By issue four and Xmas 1980 AN was hitting its stride, pulling in more information from outside the north (the editor in part puts this down to a piece of new technology…the ‘Ansamatic’!) and surer of purpose and ambition. Its centre page spread a marvellously low tech graphic of the arteries of funding, the contents included features on Len Tabner, Cirencester Workshops and Bongate Mill Gallery in Cumbria – all still going all these years later, and the editor calling for more letters…something the editors in later years rarely had cause to request!
The Spring of 1981 saw the magazine start regular features on what came to be called ‘professional practice’ -something that HE Art & Design routinely declined to pass onto its graduates at that time.
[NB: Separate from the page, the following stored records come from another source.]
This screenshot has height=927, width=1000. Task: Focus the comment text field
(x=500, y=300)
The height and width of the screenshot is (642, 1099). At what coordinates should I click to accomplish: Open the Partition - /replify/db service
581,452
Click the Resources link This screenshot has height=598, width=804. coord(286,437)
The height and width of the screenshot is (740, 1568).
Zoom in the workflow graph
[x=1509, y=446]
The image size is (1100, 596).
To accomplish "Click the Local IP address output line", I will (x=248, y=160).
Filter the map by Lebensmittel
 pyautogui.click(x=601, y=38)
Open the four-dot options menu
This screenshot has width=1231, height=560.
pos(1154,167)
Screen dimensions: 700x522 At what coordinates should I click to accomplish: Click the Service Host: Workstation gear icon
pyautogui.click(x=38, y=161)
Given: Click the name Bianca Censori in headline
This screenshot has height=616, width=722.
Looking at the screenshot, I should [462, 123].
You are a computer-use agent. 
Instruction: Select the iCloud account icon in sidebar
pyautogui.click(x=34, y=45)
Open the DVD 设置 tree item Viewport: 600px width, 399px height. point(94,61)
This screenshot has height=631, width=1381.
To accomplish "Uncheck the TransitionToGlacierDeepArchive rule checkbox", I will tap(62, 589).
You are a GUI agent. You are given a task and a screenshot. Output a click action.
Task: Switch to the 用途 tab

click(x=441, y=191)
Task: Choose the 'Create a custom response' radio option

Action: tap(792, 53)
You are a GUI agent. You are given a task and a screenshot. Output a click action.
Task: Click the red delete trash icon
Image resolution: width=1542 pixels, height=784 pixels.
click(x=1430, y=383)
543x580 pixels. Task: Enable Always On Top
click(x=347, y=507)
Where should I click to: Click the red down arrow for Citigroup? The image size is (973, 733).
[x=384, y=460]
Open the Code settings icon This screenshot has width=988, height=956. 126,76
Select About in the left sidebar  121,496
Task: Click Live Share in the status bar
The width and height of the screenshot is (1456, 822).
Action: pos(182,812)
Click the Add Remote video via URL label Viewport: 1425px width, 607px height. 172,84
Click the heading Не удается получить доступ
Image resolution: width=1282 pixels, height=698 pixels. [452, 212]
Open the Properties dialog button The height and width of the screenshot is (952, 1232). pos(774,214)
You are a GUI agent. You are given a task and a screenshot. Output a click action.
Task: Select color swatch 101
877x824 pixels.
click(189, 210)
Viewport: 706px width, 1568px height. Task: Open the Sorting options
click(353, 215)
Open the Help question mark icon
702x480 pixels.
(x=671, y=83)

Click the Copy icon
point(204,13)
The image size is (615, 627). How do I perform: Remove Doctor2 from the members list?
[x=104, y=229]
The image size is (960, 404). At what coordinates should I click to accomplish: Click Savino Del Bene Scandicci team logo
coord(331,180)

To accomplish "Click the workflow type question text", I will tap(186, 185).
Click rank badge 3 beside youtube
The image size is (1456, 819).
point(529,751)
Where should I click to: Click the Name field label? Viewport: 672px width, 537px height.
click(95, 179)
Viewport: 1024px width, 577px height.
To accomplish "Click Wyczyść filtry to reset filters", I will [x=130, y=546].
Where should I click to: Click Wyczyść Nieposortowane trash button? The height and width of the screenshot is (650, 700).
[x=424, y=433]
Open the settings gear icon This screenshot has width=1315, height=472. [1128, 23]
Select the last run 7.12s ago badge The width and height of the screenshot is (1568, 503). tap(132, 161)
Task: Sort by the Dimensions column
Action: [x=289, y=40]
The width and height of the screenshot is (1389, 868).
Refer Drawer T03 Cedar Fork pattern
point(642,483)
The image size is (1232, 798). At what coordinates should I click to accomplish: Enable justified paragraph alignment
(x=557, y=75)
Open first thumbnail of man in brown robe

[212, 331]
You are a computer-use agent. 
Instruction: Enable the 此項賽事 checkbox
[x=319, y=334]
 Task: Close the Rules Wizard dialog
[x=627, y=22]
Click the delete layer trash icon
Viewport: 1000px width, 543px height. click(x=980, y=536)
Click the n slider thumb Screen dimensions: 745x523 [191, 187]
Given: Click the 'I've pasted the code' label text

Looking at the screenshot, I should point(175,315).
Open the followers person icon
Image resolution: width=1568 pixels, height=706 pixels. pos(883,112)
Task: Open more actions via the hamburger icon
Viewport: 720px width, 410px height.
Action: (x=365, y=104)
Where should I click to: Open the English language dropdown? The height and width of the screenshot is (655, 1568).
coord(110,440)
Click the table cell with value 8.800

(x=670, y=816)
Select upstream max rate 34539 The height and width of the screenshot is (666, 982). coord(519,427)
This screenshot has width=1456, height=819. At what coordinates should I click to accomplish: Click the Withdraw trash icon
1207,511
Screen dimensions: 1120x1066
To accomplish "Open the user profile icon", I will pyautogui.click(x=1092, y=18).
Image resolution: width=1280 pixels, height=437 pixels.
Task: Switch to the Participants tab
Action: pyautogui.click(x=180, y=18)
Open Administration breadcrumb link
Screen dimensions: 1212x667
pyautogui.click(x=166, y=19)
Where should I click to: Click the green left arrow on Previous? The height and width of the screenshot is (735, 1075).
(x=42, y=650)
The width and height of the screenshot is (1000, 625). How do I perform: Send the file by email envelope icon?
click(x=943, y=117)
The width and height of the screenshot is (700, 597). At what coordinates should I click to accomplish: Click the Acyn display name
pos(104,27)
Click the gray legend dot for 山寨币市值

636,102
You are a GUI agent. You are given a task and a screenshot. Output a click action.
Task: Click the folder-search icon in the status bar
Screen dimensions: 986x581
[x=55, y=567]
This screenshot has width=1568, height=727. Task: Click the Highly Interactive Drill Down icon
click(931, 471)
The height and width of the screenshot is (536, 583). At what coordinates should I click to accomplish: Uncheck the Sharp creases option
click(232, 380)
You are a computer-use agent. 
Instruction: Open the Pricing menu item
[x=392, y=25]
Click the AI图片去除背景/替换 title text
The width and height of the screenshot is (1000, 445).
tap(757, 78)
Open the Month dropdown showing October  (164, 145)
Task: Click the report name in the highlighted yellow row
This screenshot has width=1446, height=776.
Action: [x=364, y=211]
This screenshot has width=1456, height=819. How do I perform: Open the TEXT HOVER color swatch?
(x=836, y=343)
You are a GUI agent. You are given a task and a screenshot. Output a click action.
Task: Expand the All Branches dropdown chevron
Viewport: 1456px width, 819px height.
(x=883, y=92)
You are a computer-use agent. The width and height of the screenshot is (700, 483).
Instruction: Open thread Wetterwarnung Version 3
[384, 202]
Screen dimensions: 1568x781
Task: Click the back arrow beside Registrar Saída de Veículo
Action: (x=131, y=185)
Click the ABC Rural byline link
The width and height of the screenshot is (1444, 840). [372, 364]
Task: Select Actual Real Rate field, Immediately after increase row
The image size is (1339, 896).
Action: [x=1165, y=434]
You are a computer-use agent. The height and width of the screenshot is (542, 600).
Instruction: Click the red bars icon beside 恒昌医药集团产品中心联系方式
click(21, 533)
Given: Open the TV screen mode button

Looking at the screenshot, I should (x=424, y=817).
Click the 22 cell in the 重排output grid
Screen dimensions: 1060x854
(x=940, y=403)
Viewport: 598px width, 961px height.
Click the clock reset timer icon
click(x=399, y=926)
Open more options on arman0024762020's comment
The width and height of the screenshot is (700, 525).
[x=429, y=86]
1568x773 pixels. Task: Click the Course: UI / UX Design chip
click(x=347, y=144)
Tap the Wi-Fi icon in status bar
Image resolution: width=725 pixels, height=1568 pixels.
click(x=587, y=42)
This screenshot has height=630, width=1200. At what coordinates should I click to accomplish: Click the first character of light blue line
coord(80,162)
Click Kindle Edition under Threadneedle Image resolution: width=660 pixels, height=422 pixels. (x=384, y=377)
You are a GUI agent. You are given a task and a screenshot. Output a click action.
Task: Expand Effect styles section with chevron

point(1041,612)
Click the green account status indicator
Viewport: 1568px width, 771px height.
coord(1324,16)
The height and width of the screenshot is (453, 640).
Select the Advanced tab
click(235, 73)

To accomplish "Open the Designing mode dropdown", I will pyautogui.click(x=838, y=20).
And the May issue saw the very first advert for ‘The Artists Studio Handbook’ to be available from ‘Artic Producers’, a publishing imprint from the same stable that would go on to provide a whole library of essential publications to artist over the years ahead. The listings section was expanding fast and the pages were full of artists of all kinds, many of whom have occupied major roles in the visual arts in the UK over the past three decades. The August issue saw the first International Opportunities listing and in September I notice that I purchased a half page to advertise the Sean Scully exhibition we were mounting that autumn. In that issue the magazine celebrated its first year. Over the next two decades, despite occasional difficulties and setbacks it became the indispensable guide for artists making their way in the UK. We all as artists owe a great deal to the people who established and went on to run the magazine. If there were any justice there ought to be some kind of suitable honour for them though I doubt they’d want any such thing. But as I package up the early issues and consign the rest to pulp I fondly imagine what, and who, might be commissioned to make a fitting public artwork to celebrate this achievement…one thing I know for certain left to me it would be sited on the banks of the Wear!